(Data entries)

______

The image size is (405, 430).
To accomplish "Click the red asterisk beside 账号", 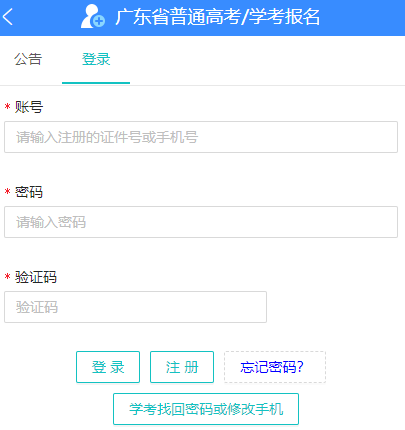I will (x=7, y=107).
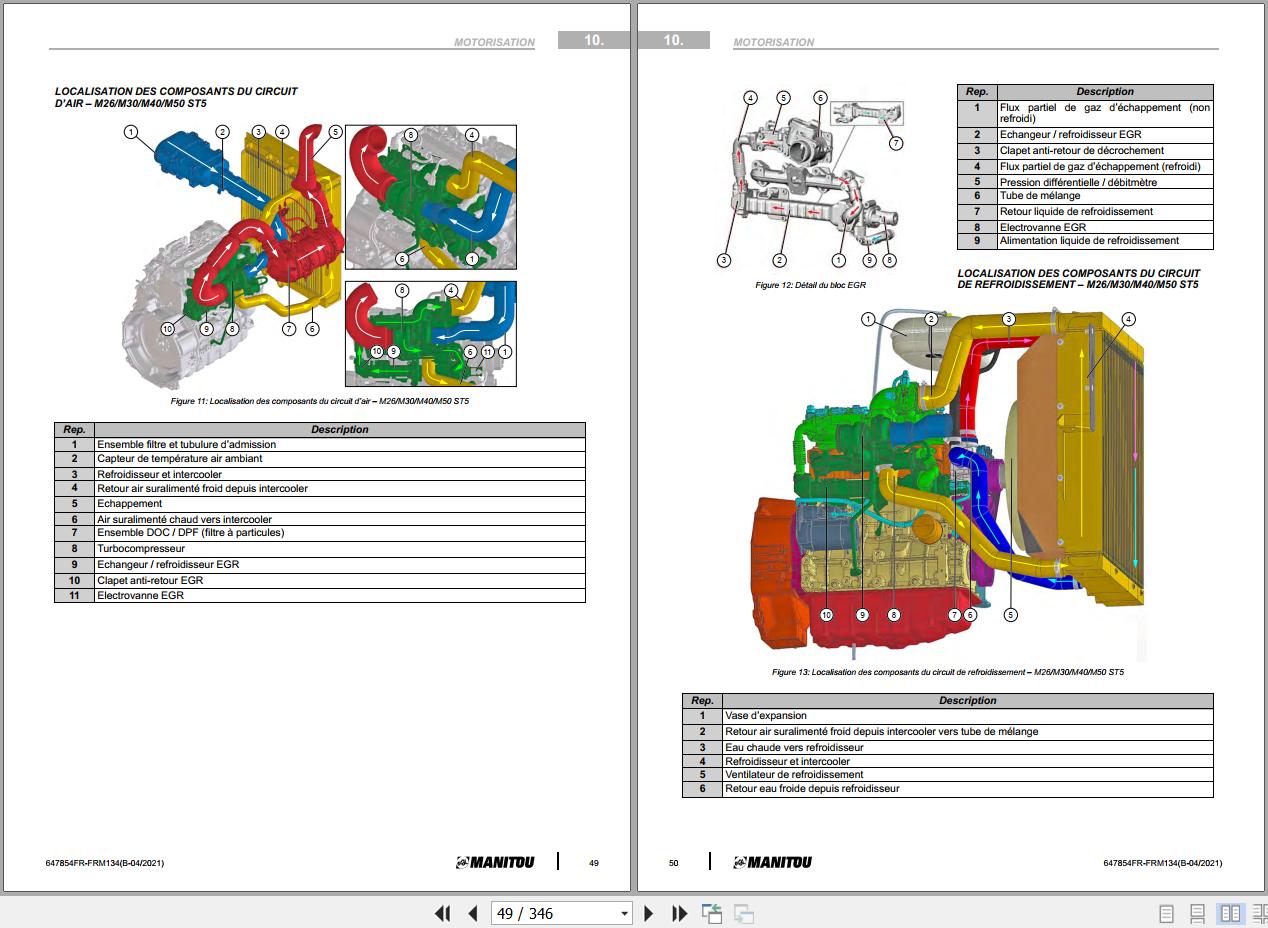Go to the next page
Viewport: 1268px width, 928px height.
click(649, 913)
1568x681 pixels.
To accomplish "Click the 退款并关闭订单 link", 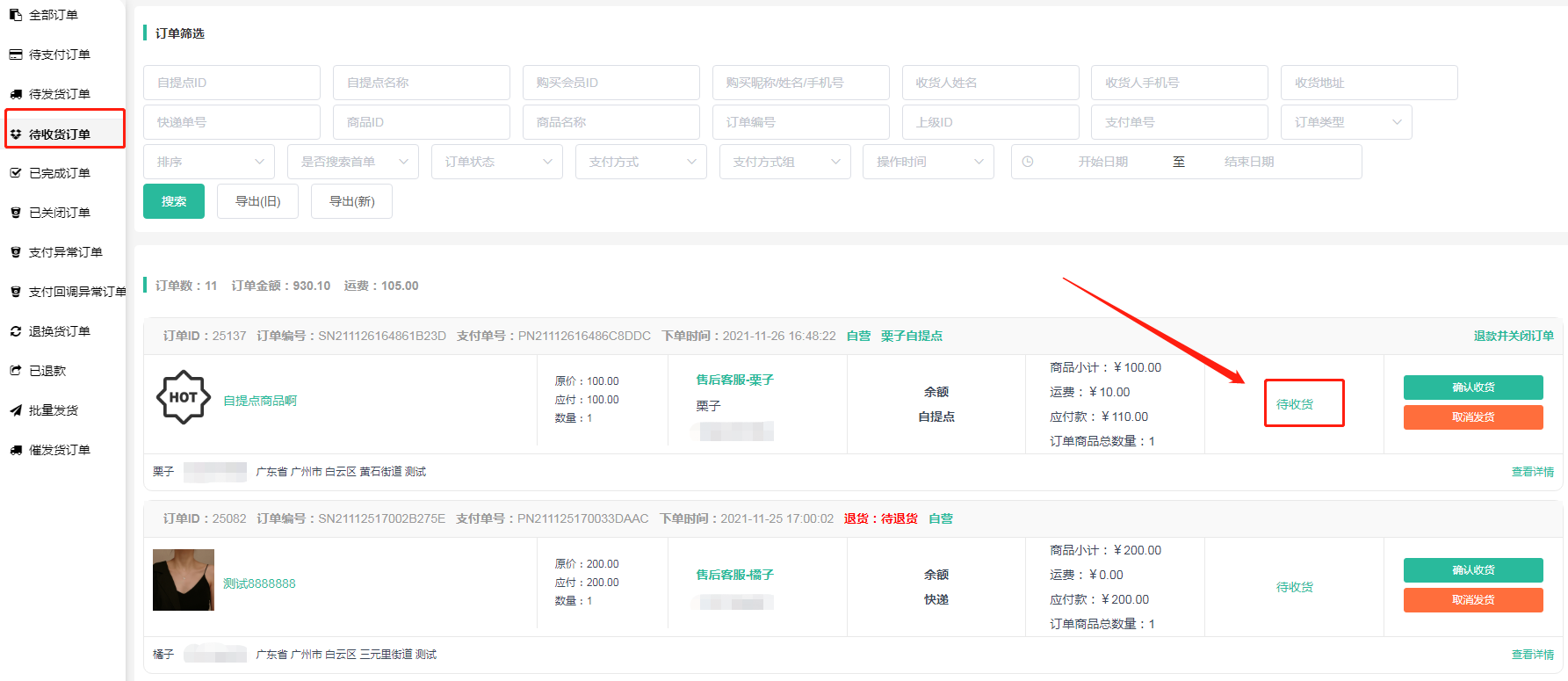I will click(x=1514, y=336).
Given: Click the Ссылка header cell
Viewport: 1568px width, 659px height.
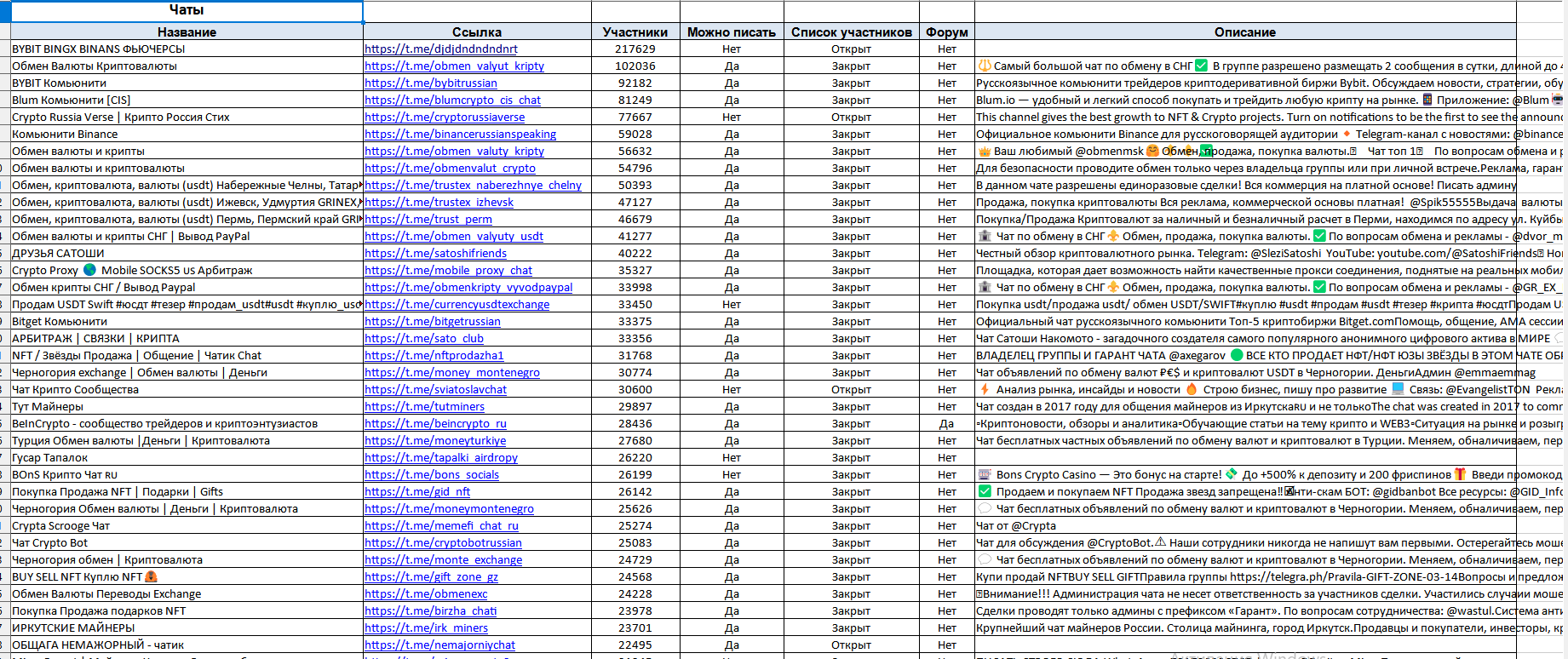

______

# Instructions to follow:
Format everything from the line containing "Given: Click the Ссылка header cell" down to the end of the records as a JSON list of strings, with one string per line and no blank lines. Leave the pictures out of the list.

# Response to this task:
[
  "Given: Click the Ссылка header cell",
  "Viewport: 1568px width, 659px height."
]